Location
- Country: United States
- State: Pennsylvania
- County: Erie

Physical characteristics
- Source: Conneaut Creek divide
- • location: about 2 miles south of West Springfield, Pennsylvania
- • coordinates: 41°55′35.00″N 080°28′5.00″W﻿ / ﻿41.9263889°N 80.4680556°W
- • elevation: 865 ft (264 m)
- Mouth: Lake Erie
- • location: about 6 miles north of West Springfield, Pennsylvania
- • coordinates: 41°59′25.20″N 080°28′57.25″W﻿ / ﻿41.9903333°N 80.4825694°W
- • elevation: 571 ft (174 m)
- Length: 6.58 mi (10.59 km)
- Basin size: 8.31 square miles (21.5 km^{2})
- • location: Lake Erie
- • average: 12.10 cu ft/s (0.343 m^{3}/s) at mouth with Lake Erie

Basin features
- Progression: Lake Erie → Niagara River → Lake Ontario → St. Lawrence River → Atlantic Ocean
- River system: Lake Erie
- Bridges: Huntley Road, Griffey Road, US 6N, Old Albion Road, I-90, Sanford Road, Coon Creek Road, West Ridge Road, West Lake Road, Elmwood Home Road, Ellis Road, Old Lake Road

= Raccoon Creek (Erie County, Pennsylvania) =

Stream in Pennsylvania, USA

Raccoon Creek is located in northwestern Pennsylvania just west of West Springfield in Erie County. Its mouth opens into Lake Erie not far from the Ohio border.
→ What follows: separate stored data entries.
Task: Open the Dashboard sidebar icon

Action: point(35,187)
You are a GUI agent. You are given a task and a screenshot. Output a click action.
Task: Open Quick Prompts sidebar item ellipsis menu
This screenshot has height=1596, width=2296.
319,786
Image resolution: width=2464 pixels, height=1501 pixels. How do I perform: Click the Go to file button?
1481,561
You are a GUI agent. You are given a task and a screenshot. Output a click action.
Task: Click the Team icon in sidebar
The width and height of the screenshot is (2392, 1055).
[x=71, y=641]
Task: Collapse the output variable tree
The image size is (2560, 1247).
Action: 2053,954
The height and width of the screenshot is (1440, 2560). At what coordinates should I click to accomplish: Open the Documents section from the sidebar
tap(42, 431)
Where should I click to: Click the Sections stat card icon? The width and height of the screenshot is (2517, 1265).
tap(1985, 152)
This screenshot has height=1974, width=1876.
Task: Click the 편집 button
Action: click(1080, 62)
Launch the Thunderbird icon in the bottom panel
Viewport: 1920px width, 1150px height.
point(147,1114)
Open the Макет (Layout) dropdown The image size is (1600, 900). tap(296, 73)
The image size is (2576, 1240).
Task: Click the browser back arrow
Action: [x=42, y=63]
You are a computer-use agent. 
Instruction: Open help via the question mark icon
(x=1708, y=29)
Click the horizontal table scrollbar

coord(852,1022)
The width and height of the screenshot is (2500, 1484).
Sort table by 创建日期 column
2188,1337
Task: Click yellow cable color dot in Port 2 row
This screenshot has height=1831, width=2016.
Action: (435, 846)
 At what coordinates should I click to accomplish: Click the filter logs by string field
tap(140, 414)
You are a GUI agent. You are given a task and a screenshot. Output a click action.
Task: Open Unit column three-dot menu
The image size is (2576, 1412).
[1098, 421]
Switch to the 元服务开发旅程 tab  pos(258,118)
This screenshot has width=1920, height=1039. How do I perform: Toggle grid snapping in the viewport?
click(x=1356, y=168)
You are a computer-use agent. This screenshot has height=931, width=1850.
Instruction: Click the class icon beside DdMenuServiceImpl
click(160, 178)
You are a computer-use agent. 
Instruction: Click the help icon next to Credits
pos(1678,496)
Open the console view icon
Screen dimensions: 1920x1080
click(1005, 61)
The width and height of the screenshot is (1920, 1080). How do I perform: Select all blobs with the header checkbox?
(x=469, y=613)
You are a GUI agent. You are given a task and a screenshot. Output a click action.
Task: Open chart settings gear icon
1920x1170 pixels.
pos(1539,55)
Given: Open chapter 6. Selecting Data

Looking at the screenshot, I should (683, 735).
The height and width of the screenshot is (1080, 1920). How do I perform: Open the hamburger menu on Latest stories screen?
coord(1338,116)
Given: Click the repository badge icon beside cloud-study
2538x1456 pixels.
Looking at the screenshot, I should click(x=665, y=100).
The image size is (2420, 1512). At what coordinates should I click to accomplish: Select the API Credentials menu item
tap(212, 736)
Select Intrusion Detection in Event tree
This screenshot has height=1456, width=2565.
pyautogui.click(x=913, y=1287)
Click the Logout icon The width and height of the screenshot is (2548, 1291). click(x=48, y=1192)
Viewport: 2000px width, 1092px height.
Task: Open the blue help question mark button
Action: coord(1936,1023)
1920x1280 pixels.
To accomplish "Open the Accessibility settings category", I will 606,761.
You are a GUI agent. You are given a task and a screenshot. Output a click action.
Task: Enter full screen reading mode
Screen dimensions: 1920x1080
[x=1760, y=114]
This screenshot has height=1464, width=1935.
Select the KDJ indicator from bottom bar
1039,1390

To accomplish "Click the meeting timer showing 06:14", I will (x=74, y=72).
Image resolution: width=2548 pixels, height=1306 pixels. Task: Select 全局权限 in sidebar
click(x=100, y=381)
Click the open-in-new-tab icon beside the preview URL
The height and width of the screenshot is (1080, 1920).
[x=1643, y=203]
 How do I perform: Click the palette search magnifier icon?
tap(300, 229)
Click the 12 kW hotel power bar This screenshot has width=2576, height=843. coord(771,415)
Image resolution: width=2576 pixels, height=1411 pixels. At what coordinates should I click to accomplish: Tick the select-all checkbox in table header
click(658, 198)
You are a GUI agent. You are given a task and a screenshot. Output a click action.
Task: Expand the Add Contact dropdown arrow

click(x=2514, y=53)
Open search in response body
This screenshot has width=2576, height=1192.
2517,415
Raccoon Creek Park is a township picnic area located just to the east of the creeks.

==Course==
Raccoon Creek rises in a pond on the Conneaut Creek divide about 2 miles south of West Springfield, Pennsylvania and then flows northeast and turns north-northwest to join Lake Erie about 6 miles north of West Springfield, Pennsylvania.

==Watershed==
Raccoon Creek drains 8.31 sqmi of area, receives about 41.9 in/year of precipitation, has a wetness index of 499.60, and is about 53.74% forested.